All of the records must be repeated exactly.
[Recorded data — start]
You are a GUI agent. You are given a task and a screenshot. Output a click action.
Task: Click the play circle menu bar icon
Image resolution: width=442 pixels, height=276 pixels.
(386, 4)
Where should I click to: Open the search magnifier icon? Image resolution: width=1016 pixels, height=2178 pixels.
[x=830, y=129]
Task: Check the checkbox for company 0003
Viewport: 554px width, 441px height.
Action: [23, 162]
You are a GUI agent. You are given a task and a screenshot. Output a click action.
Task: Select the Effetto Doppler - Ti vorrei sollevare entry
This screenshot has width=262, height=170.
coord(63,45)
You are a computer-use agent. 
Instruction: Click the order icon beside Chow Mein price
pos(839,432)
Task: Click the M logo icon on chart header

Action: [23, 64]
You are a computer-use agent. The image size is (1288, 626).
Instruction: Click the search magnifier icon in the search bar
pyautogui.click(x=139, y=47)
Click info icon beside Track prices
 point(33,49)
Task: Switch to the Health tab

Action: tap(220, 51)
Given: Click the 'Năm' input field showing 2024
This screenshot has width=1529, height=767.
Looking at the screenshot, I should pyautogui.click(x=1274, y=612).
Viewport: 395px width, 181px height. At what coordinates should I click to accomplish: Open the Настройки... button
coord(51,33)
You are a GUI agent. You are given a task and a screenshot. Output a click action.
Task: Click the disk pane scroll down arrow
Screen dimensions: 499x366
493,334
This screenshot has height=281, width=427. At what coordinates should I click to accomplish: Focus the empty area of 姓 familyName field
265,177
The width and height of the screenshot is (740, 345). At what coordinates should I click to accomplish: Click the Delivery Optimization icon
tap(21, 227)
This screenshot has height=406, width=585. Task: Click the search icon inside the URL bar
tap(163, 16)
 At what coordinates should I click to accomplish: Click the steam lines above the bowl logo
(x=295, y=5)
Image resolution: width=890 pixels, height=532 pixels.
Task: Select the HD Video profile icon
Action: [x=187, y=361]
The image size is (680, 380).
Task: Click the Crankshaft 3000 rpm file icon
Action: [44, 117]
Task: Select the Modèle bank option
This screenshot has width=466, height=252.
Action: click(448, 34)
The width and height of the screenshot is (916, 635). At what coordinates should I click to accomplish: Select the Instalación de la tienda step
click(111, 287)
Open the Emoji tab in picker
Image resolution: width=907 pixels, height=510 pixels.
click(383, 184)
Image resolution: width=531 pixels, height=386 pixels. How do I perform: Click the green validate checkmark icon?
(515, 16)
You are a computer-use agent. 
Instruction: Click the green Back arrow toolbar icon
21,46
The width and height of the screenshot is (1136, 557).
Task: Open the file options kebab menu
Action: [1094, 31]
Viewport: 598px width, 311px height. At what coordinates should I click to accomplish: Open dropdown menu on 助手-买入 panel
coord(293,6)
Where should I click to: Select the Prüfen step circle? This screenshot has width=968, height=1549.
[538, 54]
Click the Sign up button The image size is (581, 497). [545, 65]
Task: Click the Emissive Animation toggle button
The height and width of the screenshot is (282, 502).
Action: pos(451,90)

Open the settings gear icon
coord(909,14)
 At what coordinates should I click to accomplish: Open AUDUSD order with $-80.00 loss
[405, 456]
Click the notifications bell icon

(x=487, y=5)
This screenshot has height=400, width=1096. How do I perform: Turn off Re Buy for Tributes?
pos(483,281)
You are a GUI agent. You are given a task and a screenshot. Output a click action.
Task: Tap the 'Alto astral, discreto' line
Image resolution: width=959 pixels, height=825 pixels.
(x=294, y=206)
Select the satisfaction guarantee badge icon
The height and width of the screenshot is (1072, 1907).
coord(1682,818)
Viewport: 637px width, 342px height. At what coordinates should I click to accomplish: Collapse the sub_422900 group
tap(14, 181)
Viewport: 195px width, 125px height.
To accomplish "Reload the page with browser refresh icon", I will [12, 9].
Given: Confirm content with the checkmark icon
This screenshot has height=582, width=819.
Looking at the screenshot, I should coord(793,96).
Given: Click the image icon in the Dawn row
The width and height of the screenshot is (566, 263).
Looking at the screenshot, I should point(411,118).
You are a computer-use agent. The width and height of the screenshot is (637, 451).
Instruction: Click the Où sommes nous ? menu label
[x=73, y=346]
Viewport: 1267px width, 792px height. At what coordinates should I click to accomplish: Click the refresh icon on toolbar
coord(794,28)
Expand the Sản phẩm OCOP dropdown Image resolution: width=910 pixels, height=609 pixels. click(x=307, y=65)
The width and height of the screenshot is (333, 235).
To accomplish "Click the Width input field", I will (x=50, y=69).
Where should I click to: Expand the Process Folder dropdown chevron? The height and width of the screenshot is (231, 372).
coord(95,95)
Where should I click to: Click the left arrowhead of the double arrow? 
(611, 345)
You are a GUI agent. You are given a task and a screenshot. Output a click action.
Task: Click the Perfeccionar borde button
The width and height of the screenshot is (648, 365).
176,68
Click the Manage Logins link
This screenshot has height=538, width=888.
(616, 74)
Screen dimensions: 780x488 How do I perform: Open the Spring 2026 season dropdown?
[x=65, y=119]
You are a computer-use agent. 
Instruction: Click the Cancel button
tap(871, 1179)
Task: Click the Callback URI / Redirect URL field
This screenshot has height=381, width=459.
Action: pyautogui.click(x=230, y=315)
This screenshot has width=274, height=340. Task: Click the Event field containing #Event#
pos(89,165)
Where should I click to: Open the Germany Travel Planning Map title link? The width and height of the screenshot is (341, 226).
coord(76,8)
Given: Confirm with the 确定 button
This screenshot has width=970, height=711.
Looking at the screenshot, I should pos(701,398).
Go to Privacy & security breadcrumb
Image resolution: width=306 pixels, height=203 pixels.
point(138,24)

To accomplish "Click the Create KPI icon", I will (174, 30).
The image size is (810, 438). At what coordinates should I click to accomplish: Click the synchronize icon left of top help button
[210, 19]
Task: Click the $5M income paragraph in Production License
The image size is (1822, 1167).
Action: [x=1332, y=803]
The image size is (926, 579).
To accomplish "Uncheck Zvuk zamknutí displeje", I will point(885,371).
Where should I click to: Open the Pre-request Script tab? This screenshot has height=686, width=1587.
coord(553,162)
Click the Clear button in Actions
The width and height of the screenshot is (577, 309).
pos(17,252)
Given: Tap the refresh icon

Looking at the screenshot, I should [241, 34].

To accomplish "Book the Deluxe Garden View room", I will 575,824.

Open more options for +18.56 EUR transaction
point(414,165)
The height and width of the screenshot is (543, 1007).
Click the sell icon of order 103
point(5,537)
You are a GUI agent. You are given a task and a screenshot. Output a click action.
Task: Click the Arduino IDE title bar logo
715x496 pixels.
[Recorded data — finish]
* _Task answer_
You are a GUI agent. You are given a task and a screenshot. Output a click action.
Task: Click the play circle menu bar icon
Image resolution: width=442 pixels, height=276 pixels.
(386, 4)
Where should I click to: Open the search magnifier icon? Image resolution: width=1016 pixels, height=2178 pixels.
[x=830, y=129]
Task: Check the checkbox for company 0003
Viewport: 554px width, 441px height.
Action: [23, 162]
You are a GUI agent. You are given a task and a screenshot. Output a click action.
Task: Select the Effetto Doppler - Ti vorrei sollevare entry
This screenshot has width=262, height=170.
coord(63,45)
You are a computer-use agent. 
Instruction: Click the order icon beside Chow Mein price
pos(839,432)
Task: Click the M logo icon on chart header

Action: [23, 64]
You are a computer-use agent. The image size is (1288, 626).
Instruction: Click the search magnifier icon in the search bar
pyautogui.click(x=139, y=47)
Click info icon beside Track prices
 point(33,49)
Task: Switch to the Health tab

Action: tap(220, 51)
Given: Click the 'Năm' input field showing 2024
This screenshot has width=1529, height=767.
Looking at the screenshot, I should pyautogui.click(x=1274, y=612).
Viewport: 395px width, 181px height. At what coordinates should I click to accomplish: Open the Настройки... button
coord(51,33)
You are a GUI agent. You are given a task and a screenshot. Output a click action.
Task: Click the disk pane scroll down arrow
Screen dimensions: 499x366
493,334
This screenshot has height=281, width=427. At what coordinates should I click to accomplish: Focus the empty area of 姓 familyName field
265,177
The width and height of the screenshot is (740, 345). At what coordinates should I click to accomplish: Click the Delivery Optimization icon
tap(21, 227)
This screenshot has height=406, width=585. Task: Click the search icon inside the URL bar
tap(163, 16)
 At what coordinates should I click to accomplish: Click the steam lines above the bowl logo
(x=295, y=5)
Image resolution: width=890 pixels, height=532 pixels.
Task: Select the HD Video profile icon
Action: [x=187, y=361]
The image size is (680, 380).
Task: Click the Crankshaft 3000 rpm file icon
Action: [44, 117]
Task: Select the Modèle bank option
This screenshot has width=466, height=252.
Action: click(448, 34)
The width and height of the screenshot is (916, 635). At what coordinates should I click to accomplish: Select the Instalación de la tienda step
click(111, 287)
Open the Emoji tab in picker
Image resolution: width=907 pixels, height=510 pixels.
click(383, 184)
Image resolution: width=531 pixels, height=386 pixels. How do I perform: Click the green validate checkmark icon?
(515, 16)
You are a computer-use agent. 
Instruction: Click the green Back arrow toolbar icon
21,46
The width and height of the screenshot is (1136, 557).
Task: Open the file options kebab menu
Action: [1094, 31]
Viewport: 598px width, 311px height. At what coordinates should I click to accomplish: Open dropdown menu on 助手-买入 panel
coord(293,6)
Where should I click to: Select the Prüfen step circle? This screenshot has width=968, height=1549.
[538, 54]
Click the Sign up button The image size is (581, 497). [545, 65]
Task: Click the Emissive Animation toggle button
The height and width of the screenshot is (282, 502).
Action: pos(451,90)

Open the settings gear icon
coord(909,14)
 At what coordinates should I click to accomplish: Open AUDUSD order with $-80.00 loss
[405, 456]
Click the notifications bell icon

(x=487, y=5)
This screenshot has height=400, width=1096. How do I perform: Turn off Re Buy for Tributes?
pos(483,281)
You are a GUI agent. You are given a task and a screenshot. Output a click action.
Task: Tap the 'Alto astral, discreto' line
Image resolution: width=959 pixels, height=825 pixels.
(x=294, y=206)
Select the satisfaction guarantee badge icon
The height and width of the screenshot is (1072, 1907).
coord(1682,818)
Viewport: 637px width, 342px height. At what coordinates should I click to accomplish: Collapse the sub_422900 group
tap(14, 181)
Viewport: 195px width, 125px height.
To accomplish "Reload the page with browser refresh icon", I will [12, 9].
Given: Confirm content with the checkmark icon
This screenshot has height=582, width=819.
Looking at the screenshot, I should coord(793,96).
Given: Click the image icon in the Dawn row
The width and height of the screenshot is (566, 263).
Looking at the screenshot, I should point(411,118).
You are a computer-use agent. The width and height of the screenshot is (637, 451).
Instruction: Click the Où sommes nous ? menu label
[x=73, y=346]
Viewport: 1267px width, 792px height. At what coordinates should I click to accomplish: Click the refresh icon on toolbar
coord(794,28)
Expand the Sản phẩm OCOP dropdown Image resolution: width=910 pixels, height=609 pixels. click(x=307, y=65)
The width and height of the screenshot is (333, 235).
To accomplish "Click the Width input field", I will (x=50, y=69).
Where should I click to: Expand the Process Folder dropdown chevron? The height and width of the screenshot is (231, 372).
coord(95,95)
Where should I click to: Click the left arrowhead of the double arrow? 
(611, 345)
You are a GUI agent. You are given a task and a screenshot. Output a click action.
Task: Click the Perfeccionar borde button
The width and height of the screenshot is (648, 365).
176,68
Click the Manage Logins link
This screenshot has height=538, width=888.
(616, 74)
Screen dimensions: 780x488 How do I perform: Open the Spring 2026 season dropdown?
[x=65, y=119]
You are a computer-use agent. 
Instruction: Click the Cancel button
tap(871, 1179)
Task: Click the Callback URI / Redirect URL field
This screenshot has height=381, width=459.
Action: pyautogui.click(x=230, y=315)
This screenshot has width=274, height=340. Task: Click the Event field containing #Event#
pos(89,165)
Where should I click to: Open the Germany Travel Planning Map title link? The width and height of the screenshot is (341, 226).
coord(76,8)
Given: Confirm with the 确定 button
This screenshot has width=970, height=711.
Looking at the screenshot, I should pos(701,398).
Go to Privacy & security breadcrumb
Image resolution: width=306 pixels, height=203 pixels.
point(138,24)

To accomplish "Click the Create KPI icon", I will (174, 30).
The image size is (810, 438). At what coordinates should I click to accomplish: Click the synchronize icon left of top help button
[210, 19]
Task: Click the $5M income paragraph in Production License
The image size is (1822, 1167).
Action: [x=1332, y=803]
The image size is (926, 579).
To accomplish "Uncheck Zvuk zamknutí displeje", I will point(885,371).
Where should I click to: Open the Pre-request Script tab? This screenshot has height=686, width=1587.
coord(553,162)
Click the Clear button in Actions
The width and height of the screenshot is (577, 309).
pos(17,252)
Given: Tap the refresh icon

Looking at the screenshot, I should [241, 34].

To accomplish "Book the Deluxe Garden View room", I will 575,824.

Open more options for +18.56 EUR transaction
point(414,165)
The height and width of the screenshot is (543, 1007).
Click the sell icon of order 103
point(5,537)
You are a GUI agent. You are given a task and a screenshot. Output a click action.
Task: Click the Arduino IDE title bar logo
715x496 pixels.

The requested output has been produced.